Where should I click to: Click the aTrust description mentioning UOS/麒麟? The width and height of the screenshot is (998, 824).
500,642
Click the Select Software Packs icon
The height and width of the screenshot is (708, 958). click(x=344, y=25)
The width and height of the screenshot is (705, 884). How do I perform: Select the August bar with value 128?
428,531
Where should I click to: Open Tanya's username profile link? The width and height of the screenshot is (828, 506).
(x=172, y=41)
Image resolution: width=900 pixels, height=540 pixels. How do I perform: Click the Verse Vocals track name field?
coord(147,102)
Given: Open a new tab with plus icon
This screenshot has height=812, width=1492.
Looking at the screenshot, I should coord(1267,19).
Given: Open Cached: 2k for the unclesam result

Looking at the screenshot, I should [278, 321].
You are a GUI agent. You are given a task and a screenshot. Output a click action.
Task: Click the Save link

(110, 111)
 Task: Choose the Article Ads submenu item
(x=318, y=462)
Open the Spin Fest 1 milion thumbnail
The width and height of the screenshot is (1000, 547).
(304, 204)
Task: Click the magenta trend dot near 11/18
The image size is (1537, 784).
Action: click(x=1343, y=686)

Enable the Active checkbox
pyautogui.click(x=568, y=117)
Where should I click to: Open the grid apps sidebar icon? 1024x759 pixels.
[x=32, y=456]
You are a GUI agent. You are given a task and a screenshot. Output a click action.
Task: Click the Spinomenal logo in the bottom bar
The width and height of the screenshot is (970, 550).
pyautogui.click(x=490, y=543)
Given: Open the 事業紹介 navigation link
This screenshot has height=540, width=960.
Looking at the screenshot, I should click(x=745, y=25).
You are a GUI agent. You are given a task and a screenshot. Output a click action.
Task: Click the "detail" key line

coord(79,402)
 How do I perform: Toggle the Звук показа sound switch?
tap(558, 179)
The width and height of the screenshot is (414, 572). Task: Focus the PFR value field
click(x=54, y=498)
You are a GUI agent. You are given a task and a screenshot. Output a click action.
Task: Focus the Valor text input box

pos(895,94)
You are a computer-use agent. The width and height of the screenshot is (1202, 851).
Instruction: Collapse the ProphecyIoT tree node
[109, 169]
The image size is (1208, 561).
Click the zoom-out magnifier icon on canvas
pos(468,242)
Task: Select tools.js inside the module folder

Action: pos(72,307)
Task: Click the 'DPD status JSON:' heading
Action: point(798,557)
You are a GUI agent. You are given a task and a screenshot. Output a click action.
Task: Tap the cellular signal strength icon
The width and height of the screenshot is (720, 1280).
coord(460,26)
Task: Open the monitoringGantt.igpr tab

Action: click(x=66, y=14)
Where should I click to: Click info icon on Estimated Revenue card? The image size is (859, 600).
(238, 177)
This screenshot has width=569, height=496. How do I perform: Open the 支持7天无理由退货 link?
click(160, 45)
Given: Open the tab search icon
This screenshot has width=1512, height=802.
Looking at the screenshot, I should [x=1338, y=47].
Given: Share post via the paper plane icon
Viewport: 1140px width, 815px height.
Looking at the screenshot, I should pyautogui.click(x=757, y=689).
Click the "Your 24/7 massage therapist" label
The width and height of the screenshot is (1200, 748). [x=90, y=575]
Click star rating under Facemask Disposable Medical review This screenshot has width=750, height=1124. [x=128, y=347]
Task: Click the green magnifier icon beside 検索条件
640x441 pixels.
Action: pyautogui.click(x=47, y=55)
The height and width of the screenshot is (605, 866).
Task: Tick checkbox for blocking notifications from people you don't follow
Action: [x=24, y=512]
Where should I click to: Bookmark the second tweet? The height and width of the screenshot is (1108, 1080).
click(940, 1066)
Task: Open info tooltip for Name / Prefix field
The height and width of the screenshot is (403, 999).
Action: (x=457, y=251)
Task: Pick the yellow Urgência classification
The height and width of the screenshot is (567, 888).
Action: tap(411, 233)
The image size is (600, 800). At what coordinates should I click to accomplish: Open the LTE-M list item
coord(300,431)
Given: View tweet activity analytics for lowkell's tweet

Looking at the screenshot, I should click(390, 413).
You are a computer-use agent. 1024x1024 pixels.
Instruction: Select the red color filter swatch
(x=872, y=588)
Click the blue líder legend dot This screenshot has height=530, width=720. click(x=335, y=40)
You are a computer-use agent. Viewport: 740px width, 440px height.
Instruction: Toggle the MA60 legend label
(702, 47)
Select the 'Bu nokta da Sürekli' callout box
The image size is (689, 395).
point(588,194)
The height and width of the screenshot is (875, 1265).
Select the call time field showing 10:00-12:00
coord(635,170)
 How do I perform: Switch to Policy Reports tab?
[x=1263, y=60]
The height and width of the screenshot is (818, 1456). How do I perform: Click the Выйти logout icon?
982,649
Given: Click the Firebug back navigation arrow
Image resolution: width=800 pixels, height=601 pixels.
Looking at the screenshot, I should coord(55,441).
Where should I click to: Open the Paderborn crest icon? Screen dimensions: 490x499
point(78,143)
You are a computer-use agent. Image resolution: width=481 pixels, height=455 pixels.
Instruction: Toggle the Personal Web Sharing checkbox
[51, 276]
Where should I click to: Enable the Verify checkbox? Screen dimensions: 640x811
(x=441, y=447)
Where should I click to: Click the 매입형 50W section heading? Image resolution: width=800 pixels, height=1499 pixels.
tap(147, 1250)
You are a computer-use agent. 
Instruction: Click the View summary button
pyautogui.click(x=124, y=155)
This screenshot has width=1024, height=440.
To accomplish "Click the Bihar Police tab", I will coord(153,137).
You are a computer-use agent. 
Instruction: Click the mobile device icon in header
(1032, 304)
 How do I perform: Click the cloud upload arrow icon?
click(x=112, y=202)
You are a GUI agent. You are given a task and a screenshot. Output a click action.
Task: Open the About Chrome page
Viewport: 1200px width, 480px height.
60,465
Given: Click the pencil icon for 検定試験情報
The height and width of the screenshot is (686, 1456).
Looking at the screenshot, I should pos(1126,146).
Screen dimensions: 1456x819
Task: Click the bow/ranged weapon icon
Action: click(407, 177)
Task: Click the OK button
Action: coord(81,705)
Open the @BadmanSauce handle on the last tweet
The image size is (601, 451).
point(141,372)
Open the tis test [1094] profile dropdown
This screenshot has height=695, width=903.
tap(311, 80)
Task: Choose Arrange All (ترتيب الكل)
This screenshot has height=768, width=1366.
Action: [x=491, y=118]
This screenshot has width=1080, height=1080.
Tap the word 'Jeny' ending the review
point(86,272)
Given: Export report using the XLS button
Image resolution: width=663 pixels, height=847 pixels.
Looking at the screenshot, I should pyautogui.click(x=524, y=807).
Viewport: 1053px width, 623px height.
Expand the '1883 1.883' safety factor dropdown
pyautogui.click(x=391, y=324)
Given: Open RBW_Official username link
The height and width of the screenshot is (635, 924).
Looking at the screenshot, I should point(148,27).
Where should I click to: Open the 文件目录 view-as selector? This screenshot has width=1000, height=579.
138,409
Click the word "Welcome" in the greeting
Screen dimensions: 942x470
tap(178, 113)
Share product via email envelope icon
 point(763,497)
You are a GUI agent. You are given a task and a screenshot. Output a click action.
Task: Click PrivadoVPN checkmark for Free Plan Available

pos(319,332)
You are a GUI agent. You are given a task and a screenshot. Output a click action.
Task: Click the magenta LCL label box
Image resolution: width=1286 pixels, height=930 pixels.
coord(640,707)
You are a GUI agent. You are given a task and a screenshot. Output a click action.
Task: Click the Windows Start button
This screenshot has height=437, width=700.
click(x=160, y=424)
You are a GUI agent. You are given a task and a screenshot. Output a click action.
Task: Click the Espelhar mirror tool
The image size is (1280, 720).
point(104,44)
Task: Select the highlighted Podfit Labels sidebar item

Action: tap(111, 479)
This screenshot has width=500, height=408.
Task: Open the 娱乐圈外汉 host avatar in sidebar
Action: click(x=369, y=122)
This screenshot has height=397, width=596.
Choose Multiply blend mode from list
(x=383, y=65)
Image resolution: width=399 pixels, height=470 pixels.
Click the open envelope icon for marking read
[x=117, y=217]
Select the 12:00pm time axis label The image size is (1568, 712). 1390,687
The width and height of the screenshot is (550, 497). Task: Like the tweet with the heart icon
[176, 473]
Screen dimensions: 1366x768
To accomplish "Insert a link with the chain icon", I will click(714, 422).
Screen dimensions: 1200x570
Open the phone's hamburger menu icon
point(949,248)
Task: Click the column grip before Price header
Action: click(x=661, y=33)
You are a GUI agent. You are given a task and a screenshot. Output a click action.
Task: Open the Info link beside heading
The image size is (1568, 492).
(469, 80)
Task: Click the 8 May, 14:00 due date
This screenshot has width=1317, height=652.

• • •

> _Problem_
Nothing but a number should be given: how many lines in the listing hold the word "computer".

> _Response_
6